Choose the experimental features you want to try

This document is an excerpt from the EUR-Lex website

Document 52004AE0320

    Advies van het Europees Economisch en Sociaal Comité over het „Voorstel voor een verordening van de Raad inzake beheersmaatregelen voor de duurzame exploitatie van visbestanden in de Middellandse Zee en tot wijziging van de Verordeningen (EEG) nr. 2847/93 en (EEG) nr. 973/2001” (COM(2003) 589 definitief - 2003/0229 (CNS))

    PB C 110 van 30.4.2004, p. 104–107 (ES, DA, DE, EL, EN, FR, IT, NL, PT, FI, SV)

    30.4.2004   

    NL

    Publicatieblad van de Europese Unie

    C 110/104


    Advies van het Europees Economisch en Sociaal Comité over het „Voorstel voor een verordening van de Raad inzake beheersmaatregelen voor de duurzame exploitatie van visbestanden in de Middellandse Zee en tot wijziging van de Verordeningen (EEG) nr. 2847/93 en (EEG) nr. 973/2001”

    (COM(2003) 589 definitief - 2003/0229 (CNS))

    (2004/C 110/17)

    Op 16 december 2003 heeft de Raad besloten het Europees Economisch en Sociaal Comité overeenkomstig artikel 37 van het EG-Verdrag te raadplegen over het voornoemde voorstel.

    Op 27 januari 2004 heeft het bureau van het Europees Economisch en Sociaal Comité de gespecialiseerde afdeling „Landbouw, plattelandsontwikkeling, milieu” belast met de voorbereiding van het advies.

    Gezien de dringende aard van de werkzaamheden heeft het Europees Economisch en Sociaal Comité tijdens zijn op 25 en 26 februari 2004 gehouden 406e zitting (vergadering van 26 februari 2004) besloten de heer SARRÓ IPARRAGUIRRE aan te wijzen als algemeen rapporteur en onderhavig advies met 63 stemmen vóór en 2 stemmen tegen, bij 3 onthoudingen, goedgekeurd.

    1.   Inleiding

    1.1

    Met de voorgestelde verordening (1) wil de Europese Commissie een herziening doorvoeren van Verordening (EG) nr. 1626/94 van de Raad van 27 juni 1994 houdende technische maatregelen voor de instandhouding van de visbestanden in de Middellandse Zee (2).
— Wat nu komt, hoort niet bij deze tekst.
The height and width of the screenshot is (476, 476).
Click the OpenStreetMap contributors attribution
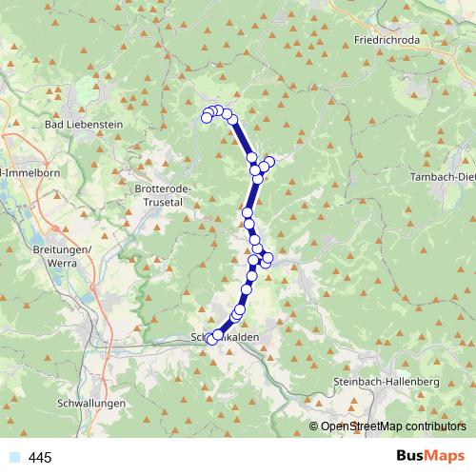(x=387, y=426)
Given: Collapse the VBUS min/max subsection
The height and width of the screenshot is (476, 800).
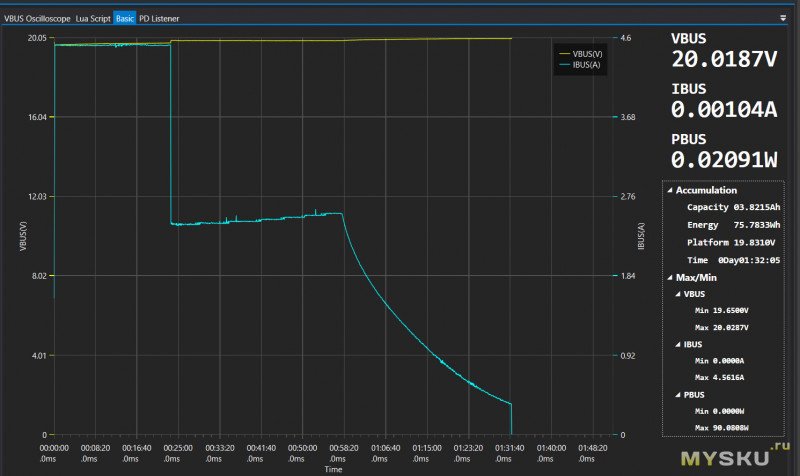Looking at the screenshot, I should point(677,294).
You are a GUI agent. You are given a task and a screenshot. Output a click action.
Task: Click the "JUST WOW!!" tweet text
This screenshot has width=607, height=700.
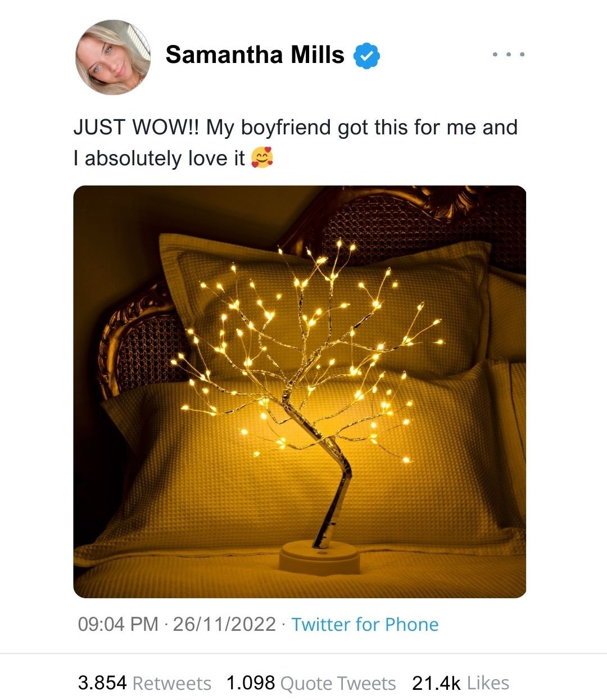(137, 128)
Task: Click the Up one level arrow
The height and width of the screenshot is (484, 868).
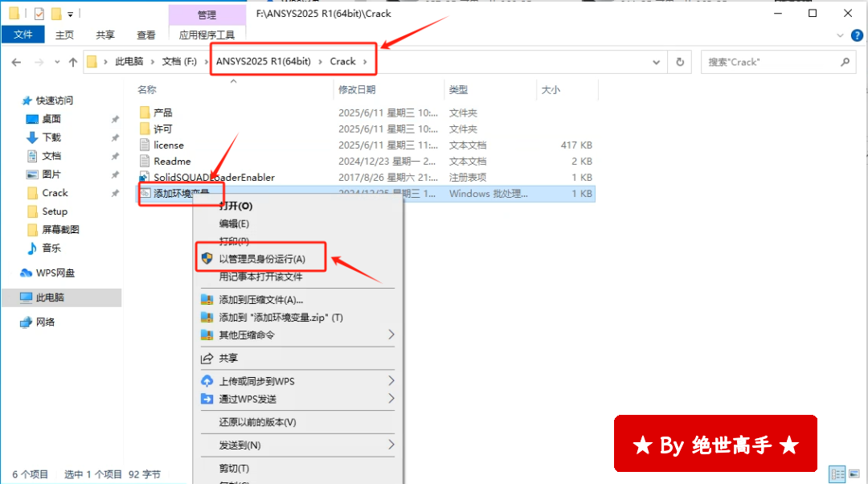Action: 73,62
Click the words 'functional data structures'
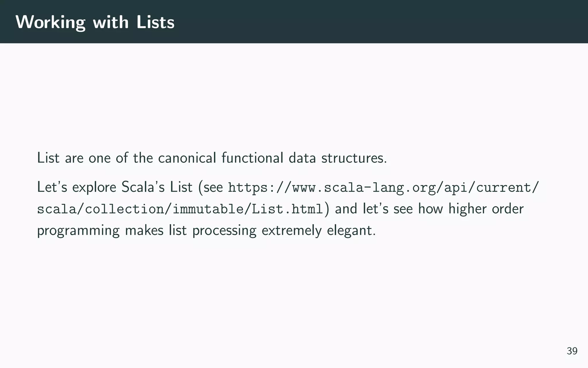Image resolution: width=588 pixels, height=368 pixels. (x=304, y=158)

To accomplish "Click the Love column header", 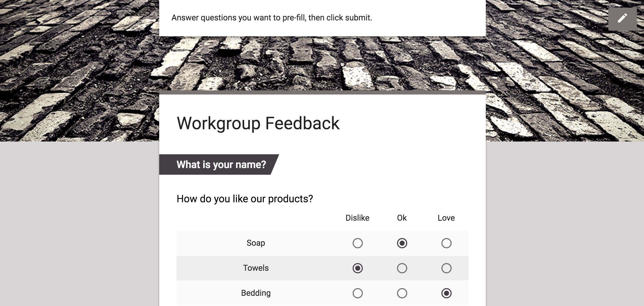I will click(x=446, y=218).
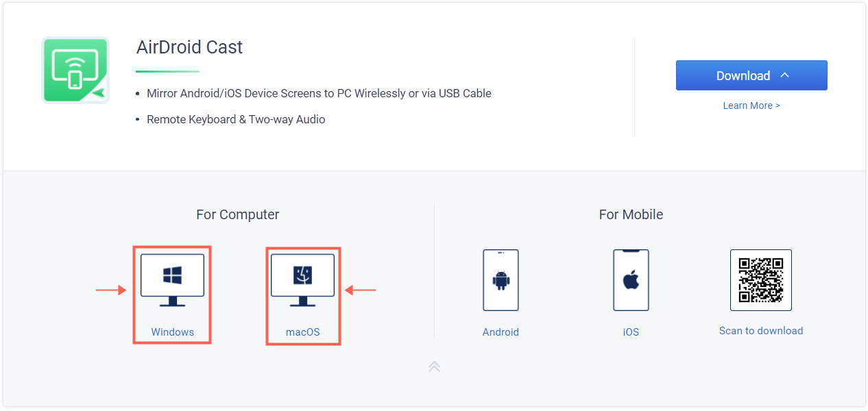Image resolution: width=868 pixels, height=411 pixels.
Task: Select the macOS Finder monitor icon
Action: point(302,280)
Daarbij houdt zij rekening met de belangrijkste elementen van het Actieplan voor de instandhouding en de duurzame exploitatie van visbestanden in de Middellandse Zee in het kader van het gemeenschappelijk visserijbeleid, zoals uiteengezet in de desbetreffende Mededeling aan de Raad en het Europees Parlement (3).

    1.2

    In dit verband stelt zij bovendien voor Verordening (EG) nr. 2847/93 van de Raad van 12 oktober 1993 tot invoering van een controleregeling voor het gemeenschappelijk visserijbeleid (4) en Verordening (EG) nr. 973/2001 van de Raad van 14 mei 2001 tot vaststelling van technische maatregelen voor de instandhouding van bepaalde over grote afstanden trekkende visbestanden (5) te wijzigen.

    1.3

    In de voorgestelde verordening, die 26 overwegingen, 11 hoofdstukken en 5 bijlagen omvat, stelt de Commissie een reeks beheersmaatregelen voor om tot een duurzame exploitatie van de visbestanden in de Middellandse Zee te komen. Deze maatregelen hebben betrekking op de regulering van soorten, habitats en beschermde gebieden, beperkingen ten aanzien van vistuigen, minimummaten van mariene organismen, regels voor de niet-beroepsmatige visserij, de mogelijkheid om beheersplannen op te stellen, controlemaatregelen, voorwaarden voor het vangen van over grote afstanden trekkende soorten en op bepalingen voor de wateren rond Malta.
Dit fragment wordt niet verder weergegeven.